Self-improvement of Large Language Models by Aligning Generation with Planning - Haijiang Yan

One of the most striking capabilities of Large Language Models (LLMs) is their apparent ability to refine outputs through a process of self-improvement. However, the mechanisms by which an autoregressive model acquires this capacity remain poorly understood, limiting the development of principled approaches to self-improvement. Drawing on a substantial body of prior work, we propose a mechanistic model of LLM self-improvement, grounded in a Bayesian perspective on token generation. In this view, LLMs maintain latent plans for future token generations, yet their realizations are initially biased by token-level priors encoded from training data. As more self-generated tokens are autoregressively incorporated back into the context, the generations gradually stabilize and become progressively debiased. Thus, incorporating self-generated sequences into context leads to more rational and coherent output. Building on these insights, we introduce self-play Markov Chain Monte Carlo (spMCMC), an extension of MCMC-with-People designed to elicit reliable and fine-grained reward signals for self-improvement in open-ended text generation.

The method proceeds in two stages. In the random generation stage, LLMs are encouraged to output as many as random answers given the same query to derive a sample space. Then in the sampling stage, LLM’s choice is integrated as the acceptance function in the Metropolis–Hasting’s algorithm. Specifically, the LLM is prompted to make a binary choice between two candidate passages of text in each run. After convergence, the sequence of selected passages can be interpreted as samples from the LLM’s internal representation of a rational plan.

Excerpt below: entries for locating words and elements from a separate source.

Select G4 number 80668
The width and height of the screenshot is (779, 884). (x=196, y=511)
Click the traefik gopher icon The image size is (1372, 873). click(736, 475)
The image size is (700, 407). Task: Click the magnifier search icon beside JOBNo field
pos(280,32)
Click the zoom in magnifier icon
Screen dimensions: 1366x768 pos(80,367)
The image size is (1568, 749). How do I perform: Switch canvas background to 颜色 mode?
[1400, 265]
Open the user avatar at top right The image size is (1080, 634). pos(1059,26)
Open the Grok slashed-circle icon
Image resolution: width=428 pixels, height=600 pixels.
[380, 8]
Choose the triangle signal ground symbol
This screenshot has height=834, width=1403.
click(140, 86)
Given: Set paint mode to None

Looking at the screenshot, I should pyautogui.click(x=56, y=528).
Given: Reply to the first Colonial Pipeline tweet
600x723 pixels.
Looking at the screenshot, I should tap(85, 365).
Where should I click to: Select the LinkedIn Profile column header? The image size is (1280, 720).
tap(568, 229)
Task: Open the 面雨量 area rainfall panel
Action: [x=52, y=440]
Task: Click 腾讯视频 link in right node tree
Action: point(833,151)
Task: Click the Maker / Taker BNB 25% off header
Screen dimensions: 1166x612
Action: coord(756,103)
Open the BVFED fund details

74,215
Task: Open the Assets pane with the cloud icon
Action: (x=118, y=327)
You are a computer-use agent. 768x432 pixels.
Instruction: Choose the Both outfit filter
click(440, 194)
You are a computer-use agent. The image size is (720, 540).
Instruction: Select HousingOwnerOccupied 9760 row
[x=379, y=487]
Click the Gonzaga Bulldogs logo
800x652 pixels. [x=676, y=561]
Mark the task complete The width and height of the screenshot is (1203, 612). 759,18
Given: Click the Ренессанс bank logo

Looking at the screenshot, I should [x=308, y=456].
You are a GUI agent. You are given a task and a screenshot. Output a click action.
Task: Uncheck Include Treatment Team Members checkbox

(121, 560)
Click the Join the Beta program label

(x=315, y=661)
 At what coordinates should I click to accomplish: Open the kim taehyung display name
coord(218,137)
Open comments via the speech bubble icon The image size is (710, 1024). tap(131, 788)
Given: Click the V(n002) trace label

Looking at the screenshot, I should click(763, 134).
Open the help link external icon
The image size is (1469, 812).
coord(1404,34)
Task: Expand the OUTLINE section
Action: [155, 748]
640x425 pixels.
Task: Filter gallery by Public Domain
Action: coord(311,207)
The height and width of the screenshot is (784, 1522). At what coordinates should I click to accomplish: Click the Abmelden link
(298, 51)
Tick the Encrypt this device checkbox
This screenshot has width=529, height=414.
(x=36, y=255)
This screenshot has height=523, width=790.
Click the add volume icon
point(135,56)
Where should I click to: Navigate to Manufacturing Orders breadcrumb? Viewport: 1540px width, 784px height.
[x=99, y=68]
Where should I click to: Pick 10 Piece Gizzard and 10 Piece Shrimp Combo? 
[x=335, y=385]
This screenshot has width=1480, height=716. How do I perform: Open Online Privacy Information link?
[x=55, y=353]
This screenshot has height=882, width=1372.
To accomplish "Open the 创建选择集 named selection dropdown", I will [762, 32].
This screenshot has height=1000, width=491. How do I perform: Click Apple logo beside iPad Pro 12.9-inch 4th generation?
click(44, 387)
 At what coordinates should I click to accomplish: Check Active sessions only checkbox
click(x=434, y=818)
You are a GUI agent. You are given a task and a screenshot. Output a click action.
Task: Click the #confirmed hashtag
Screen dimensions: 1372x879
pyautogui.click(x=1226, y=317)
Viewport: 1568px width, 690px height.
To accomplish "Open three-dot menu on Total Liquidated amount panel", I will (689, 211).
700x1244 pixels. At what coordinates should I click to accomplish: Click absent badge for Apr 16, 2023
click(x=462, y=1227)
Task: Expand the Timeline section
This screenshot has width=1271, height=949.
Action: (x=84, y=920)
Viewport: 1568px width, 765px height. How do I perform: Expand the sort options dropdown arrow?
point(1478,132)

For intended outcomes, we hypothesized that spMCMC would uncover higher-quality passages more reliably than other self-evaluation approaches, achieving closer alignment with aggregated human rating.

Project Outcomes:

To verify whether spMCMC is able to effectively identify signal of self-improvement in text generations, we performed spMCMC in a joke creation task to evaluate whether spMCMC better aligns with people's subjective judgments of joke funniness compared to other self-evaluation methods. We conducted the following experiment. In total, 237 unique jokes were generated by the Llama-3.1-8B-Instruct model during the random generation stage, forming the sample space for all LLM-based evaluation methods. Running spMCMC with the same model for 5000 iterations yielded an updated frequency distribution over the sample space, with some jokes being selected more frequently than others. For comparison, we also evaluated two additional self-evaluation methods using the same LLM: (i) direct rating and (ii) importance sampling. For direct rating, each joke was assigned an integer score between 1 and 7. For importance sampling, the LLM was instead prompted to make a binary judgment of whether each joke was funny or not.

To collect human rating on these jokes, we conducted an online experiment recruiting 100 participants from Prolific platform (50 males and 50 females who are fluent English speakers). Each participant rated the jokes on a 7-point scale of funniness. The mean score of each joke was taken as its human-assessed funniness. Participants were compensated at a flat rate of £9 per hour.

The results show a significant positive correlation (Pearson's r=0.23, p<.001) between spMCMC-derived joke frequency and human-assessed funniness of the jokes, indicating that jokes preferred by spMCMC are also more likely to be rated as funnier by humans. Notably, both spMCMC and human evaluation converge on the same joke as the funniest, while also agreeing that the joke produced via greedy decoding with maximum token-level likelihood is not the funniest at the sequence level. Moreover, spMCMC outperforms importance sampling and direct rating in identifying the jokes rated most highly by humans. The results highlight the potential of using such a Markovian process as an efficient self-improvement paradigm.

This project has provided support for further interdisciplinary work: proposing a general reasoning framework to implement the spMCMC process more efficiently in diverse domains.